I again agree with Jane, “More thoughts and deliberations to follow“!

PhD Chat as #phdchat

I often find it easier to study the experience and process of doctoral studies (from both student and faculty perspectives) than to speak with people about my own doctoral work. One reason for this is that I often feel I am working alone, without a community of people who are doing similar or related work.

With this background shared, I am thrilled with the recent synchronous (on Wednesdays at 2:30 EST / 7:30 GMT) and ongoing asynchronous (it is Twitter, after all) phd-related chats using the tag #phdchat that have recently started to attract more attention. Do I hear interdisciplinary community of practice, anyone?

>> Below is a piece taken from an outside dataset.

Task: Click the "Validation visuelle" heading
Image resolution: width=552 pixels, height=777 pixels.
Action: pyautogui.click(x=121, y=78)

Support. Sharing. Ideas. Potential collaboration. New applications. Calls for papers. Conferences. Community. I suppose many people may be involved in this loose collaboration for many reasons (thank you @NSRiazat for getting this started), though I now feel I have more colleagues (and know more about some of these colleagues who I knew before) as a result of this experience. No, I have no idea where it will lead, how it will develop, and who else may or may not become involved for whatever period of time. This is somehow fitting that while so much of my research is from a distance, my community should be like that as well.

Nice to know that I am not alone on this road and others on this path are only a Tweet away.